A better approach to failure prevention

The traditional maintenance organization is often regarded unfavorably because the need for it has been unpredictable. Its role is to fix problems after equipment fails.

By Rajendra Doshi August 1, 1999

The traditional maintenance organization is often regarded unfavorably because the need for it has been unpredictable. Its role is to fix problems after equipment fails. When equipment fails, it demands immediate attention, upsets schedules, causes unexpected budget drains, and induces mental stress in personnel. These effects stem from the unpredictability.

Furthermore, pressure to minimize production downtime often results in temporary fixes. Fixing problems permanently tends to slip to minor importance. One of the goals of true preventive maintenance is to minimize temporary fixes.

Getting to the root

A maintenance program has value when effort is spent to find the root cause of each problem, rather than just trying to correct the apparent fault where it is visible.

To illustrate: Suppose a bearing on a wheel driving a conveyor is freezing up. The electric motor driving the wheel becomes overloaded. The result of the overloaded motor is either a blown fuse or a burned up motor.

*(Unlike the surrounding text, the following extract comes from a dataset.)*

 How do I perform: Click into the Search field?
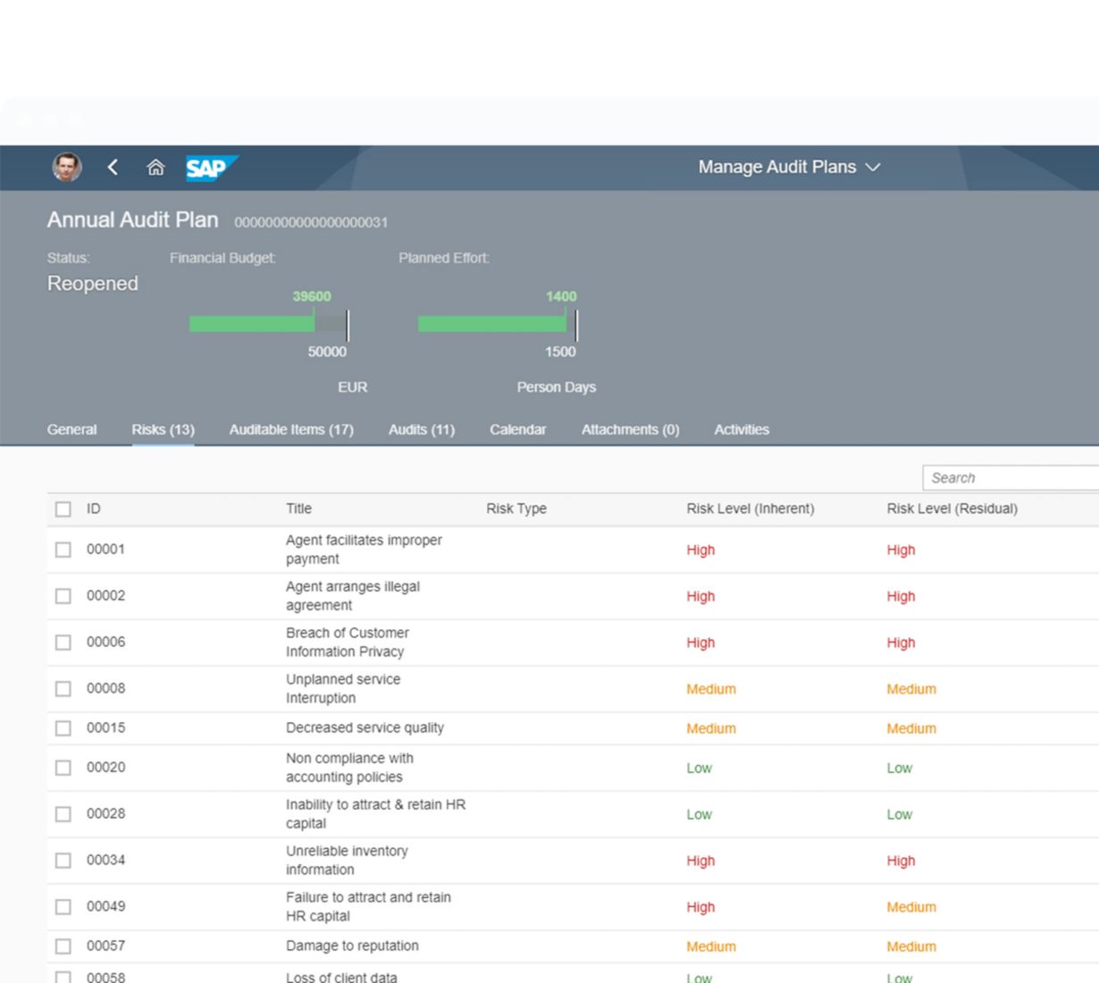coord(1010,478)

Replacing the fuse or the motor may seem to solve the problem temporarily, but the fault occurs again until the root cause is detected and the situation is corrected. Though it looks to be an electrical fault (fuse blown or motor damaged), in reality it is a mechanical fault.

The common approach

A person usually utilizes some procedure similar to the following to analyze a failure (Fig. 1).

1. Gather data about the failure. In trying to solve the problem, one may have to go through thousands of possibilities to determine a set of circumstances that yields the same result as that of the failure. Many possibilities are eliminated during the process, based on past experience, judgment, maintenance manuals, design data, expert opinions, and any other available inputs.

2. Form a theory regarding the probable cause.

3. Formulate and carry out tests to verify the theory.

4. If the tests fail to confirm the theory, modify the theory and repeat the tests.

5. If the tests confirm the theory, then the problem is presumed to have been solved.

When tests do not confirm a theory, the human tendency is to “adjust” the facts to suit the theory. Usually, no efforts are made to learn from failed theories. Depending on the seriousness of the results, the tests may be repeated. This procedure may or may not solve the real problem.

In addition, effort is seldom made to isolate the “once in a while” successful test. Apart from known situations created during testing, other situations that contribute to successful test outcomes may be created unknowingly. When the same tests are attempted again, they may yield different results due to changes in the unknown situations.

There is always pressure to perform a quick repair in order to minimize downtime. The entire haste-driven process is error prone. Each error can throw an investigation off track, resulting in inaccurate theories and erroneous test results. Then, repeated inconclusive testing can result in loss of focus, finger pointing, and fault finding. The ultimate result is wasted time and money.

An alternate approach

The common approach to problem solving can be improved by adding some intermediate steps (Fig. 2).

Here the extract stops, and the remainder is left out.